(Word and element location data)
########
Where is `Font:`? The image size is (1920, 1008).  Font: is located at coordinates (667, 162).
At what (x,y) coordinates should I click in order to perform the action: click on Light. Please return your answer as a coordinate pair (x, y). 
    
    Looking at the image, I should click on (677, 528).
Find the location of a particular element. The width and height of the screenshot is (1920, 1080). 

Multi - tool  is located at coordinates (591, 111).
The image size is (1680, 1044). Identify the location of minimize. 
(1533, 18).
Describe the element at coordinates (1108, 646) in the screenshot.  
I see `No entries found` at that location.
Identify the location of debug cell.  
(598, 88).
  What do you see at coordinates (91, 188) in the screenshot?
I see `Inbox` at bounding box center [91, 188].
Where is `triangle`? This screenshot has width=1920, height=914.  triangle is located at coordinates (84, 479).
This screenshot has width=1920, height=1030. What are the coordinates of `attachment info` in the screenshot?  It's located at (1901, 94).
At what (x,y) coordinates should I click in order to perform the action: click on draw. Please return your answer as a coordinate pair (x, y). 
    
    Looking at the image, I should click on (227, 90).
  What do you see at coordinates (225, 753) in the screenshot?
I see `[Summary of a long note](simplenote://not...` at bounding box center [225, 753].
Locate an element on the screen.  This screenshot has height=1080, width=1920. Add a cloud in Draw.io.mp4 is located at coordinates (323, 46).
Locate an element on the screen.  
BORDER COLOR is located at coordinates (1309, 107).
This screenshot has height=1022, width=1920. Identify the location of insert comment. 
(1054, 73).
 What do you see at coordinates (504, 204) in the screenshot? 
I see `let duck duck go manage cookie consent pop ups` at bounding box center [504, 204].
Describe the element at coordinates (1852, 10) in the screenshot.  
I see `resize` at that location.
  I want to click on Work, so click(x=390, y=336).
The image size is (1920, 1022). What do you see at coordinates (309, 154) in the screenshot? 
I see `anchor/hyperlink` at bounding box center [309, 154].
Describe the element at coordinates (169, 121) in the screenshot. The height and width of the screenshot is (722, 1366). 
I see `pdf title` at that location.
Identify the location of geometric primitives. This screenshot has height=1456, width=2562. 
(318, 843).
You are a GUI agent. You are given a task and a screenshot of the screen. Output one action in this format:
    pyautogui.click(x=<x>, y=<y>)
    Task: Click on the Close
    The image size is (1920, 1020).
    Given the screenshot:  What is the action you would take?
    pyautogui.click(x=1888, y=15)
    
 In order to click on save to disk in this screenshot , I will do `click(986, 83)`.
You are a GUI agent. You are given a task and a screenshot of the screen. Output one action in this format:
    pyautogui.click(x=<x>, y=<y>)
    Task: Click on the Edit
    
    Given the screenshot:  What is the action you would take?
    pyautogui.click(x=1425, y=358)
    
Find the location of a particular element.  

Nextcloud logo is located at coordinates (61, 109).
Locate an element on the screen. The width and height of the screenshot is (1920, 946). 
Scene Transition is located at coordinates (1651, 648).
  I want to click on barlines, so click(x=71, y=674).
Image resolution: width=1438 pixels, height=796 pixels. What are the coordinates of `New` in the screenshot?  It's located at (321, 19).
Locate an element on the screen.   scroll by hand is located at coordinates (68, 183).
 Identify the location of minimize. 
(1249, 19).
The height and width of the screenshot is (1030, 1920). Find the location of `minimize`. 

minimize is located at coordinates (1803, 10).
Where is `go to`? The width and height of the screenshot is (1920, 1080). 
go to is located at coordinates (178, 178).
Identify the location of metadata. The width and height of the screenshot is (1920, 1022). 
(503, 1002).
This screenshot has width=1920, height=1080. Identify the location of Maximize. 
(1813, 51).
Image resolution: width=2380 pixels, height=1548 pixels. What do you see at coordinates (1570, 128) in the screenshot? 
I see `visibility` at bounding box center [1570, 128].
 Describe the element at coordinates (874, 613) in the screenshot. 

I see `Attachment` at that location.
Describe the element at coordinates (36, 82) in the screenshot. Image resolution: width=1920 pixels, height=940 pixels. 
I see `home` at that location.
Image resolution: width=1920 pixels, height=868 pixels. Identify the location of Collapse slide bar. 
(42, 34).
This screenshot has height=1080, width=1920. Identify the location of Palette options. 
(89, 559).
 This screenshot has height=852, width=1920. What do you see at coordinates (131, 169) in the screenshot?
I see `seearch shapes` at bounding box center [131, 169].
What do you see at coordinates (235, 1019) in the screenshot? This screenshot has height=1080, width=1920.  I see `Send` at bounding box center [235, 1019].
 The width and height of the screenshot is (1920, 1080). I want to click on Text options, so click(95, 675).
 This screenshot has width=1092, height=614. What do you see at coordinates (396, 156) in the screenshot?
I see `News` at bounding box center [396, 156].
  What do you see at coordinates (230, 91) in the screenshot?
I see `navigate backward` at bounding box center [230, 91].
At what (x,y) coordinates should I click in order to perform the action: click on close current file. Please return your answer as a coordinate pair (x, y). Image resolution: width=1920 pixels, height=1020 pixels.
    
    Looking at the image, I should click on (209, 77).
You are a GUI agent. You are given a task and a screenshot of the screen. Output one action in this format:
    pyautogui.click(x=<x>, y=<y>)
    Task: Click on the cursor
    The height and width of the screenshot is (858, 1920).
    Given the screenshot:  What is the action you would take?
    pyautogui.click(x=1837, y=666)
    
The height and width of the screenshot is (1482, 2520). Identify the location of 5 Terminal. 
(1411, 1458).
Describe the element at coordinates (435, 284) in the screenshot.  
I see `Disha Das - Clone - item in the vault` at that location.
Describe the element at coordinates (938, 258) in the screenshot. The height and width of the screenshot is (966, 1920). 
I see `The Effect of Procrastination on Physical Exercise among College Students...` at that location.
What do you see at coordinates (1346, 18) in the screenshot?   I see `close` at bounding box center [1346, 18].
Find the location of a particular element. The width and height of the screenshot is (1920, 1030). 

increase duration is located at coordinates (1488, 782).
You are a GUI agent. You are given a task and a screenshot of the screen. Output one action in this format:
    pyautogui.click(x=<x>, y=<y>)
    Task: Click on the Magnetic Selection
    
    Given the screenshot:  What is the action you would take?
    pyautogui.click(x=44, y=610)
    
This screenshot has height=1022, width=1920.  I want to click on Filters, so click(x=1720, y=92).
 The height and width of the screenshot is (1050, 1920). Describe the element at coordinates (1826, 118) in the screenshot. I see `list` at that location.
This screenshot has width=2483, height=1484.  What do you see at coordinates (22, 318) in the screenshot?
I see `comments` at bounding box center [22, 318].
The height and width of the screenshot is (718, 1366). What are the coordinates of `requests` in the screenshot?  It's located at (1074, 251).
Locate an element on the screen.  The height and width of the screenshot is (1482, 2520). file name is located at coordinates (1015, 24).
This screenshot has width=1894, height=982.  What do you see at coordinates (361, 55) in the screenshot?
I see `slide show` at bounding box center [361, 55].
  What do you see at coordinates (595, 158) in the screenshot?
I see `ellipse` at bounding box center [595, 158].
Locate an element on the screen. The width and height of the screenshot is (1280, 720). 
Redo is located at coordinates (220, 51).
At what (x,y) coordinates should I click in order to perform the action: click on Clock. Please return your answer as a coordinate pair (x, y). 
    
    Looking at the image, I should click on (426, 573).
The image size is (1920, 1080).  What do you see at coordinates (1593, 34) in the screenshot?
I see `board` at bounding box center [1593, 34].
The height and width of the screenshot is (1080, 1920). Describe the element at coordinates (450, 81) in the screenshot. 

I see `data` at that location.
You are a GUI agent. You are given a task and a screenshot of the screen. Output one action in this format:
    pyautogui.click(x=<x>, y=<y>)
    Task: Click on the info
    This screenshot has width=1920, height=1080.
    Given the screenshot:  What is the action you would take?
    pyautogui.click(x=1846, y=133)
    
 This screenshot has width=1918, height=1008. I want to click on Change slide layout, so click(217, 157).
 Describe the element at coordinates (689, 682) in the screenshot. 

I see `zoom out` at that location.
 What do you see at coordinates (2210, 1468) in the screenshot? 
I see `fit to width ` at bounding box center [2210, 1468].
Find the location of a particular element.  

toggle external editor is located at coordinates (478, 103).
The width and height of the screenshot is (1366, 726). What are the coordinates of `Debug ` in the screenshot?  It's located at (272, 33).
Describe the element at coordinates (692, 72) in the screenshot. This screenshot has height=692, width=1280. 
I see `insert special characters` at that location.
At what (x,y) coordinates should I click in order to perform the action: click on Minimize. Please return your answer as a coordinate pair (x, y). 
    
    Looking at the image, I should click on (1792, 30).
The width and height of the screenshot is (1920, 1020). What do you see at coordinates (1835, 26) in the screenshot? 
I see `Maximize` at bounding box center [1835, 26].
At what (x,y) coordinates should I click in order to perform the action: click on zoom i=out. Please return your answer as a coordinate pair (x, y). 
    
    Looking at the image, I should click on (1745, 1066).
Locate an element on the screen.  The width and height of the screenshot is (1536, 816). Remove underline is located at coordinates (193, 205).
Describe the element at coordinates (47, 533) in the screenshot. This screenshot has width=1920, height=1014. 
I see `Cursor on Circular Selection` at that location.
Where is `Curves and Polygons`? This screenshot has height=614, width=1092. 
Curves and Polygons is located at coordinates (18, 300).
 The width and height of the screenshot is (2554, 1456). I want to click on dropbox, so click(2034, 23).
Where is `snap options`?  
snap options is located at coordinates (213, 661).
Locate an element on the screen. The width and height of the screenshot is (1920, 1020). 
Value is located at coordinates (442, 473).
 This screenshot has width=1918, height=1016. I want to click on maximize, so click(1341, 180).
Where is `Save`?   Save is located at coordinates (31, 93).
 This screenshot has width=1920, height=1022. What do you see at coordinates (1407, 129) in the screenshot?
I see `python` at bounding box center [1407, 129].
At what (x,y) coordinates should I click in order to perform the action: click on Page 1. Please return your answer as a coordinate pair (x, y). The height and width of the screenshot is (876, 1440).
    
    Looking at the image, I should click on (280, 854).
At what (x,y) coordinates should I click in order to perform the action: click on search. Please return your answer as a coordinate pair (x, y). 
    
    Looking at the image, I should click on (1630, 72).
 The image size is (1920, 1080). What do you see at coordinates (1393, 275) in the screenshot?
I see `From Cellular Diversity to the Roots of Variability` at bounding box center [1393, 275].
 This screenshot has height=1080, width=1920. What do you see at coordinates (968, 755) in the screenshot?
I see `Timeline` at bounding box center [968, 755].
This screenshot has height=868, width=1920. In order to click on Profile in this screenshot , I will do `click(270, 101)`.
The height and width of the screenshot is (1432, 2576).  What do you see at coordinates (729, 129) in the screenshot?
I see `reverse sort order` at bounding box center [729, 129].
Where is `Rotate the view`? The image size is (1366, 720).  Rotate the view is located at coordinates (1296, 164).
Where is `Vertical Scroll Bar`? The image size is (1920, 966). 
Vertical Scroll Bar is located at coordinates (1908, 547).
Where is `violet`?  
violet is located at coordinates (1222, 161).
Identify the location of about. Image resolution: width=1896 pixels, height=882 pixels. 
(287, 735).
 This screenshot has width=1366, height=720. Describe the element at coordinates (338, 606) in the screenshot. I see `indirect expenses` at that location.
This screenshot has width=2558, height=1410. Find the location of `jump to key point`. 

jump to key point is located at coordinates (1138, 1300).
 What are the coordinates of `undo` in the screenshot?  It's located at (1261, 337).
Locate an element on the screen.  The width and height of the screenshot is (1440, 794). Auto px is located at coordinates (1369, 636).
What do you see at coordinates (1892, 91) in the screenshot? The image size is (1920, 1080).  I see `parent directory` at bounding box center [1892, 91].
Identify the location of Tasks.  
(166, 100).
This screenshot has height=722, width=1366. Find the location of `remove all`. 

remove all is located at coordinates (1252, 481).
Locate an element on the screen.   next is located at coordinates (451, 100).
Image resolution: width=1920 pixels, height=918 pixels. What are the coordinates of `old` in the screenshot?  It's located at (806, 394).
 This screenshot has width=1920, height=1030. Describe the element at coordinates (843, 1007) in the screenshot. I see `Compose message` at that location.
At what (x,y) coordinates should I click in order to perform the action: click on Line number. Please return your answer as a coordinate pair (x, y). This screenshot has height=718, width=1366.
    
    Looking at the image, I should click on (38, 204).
########
PROBLEM REQUIREMENTS:
Write out verbatim the lines of the data from the line containing "Describe the element at coordinates (692, 72)" through the line containing "Looking at the image, I should click on (1745, 1066).", inclusive.

SOLUTION:
Describe the element at coordinates (692, 72) in the screenshot. This screenshot has height=692, width=1280. 
I see `insert special characters` at that location.
At what (x,y) coordinates should I click in order to perform the action: click on Minimize. Please return your answer as a coordinate pair (x, y). 
    
    Looking at the image, I should click on (1792, 30).
The width and height of the screenshot is (1920, 1020). What do you see at coordinates (1835, 26) in the screenshot? 
I see `Maximize` at bounding box center [1835, 26].
At what (x,y) coordinates should I click in order to perform the action: click on zoom i=out. Please return your answer as a coordinate pair (x, y). 
    
    Looking at the image, I should click on (1745, 1066).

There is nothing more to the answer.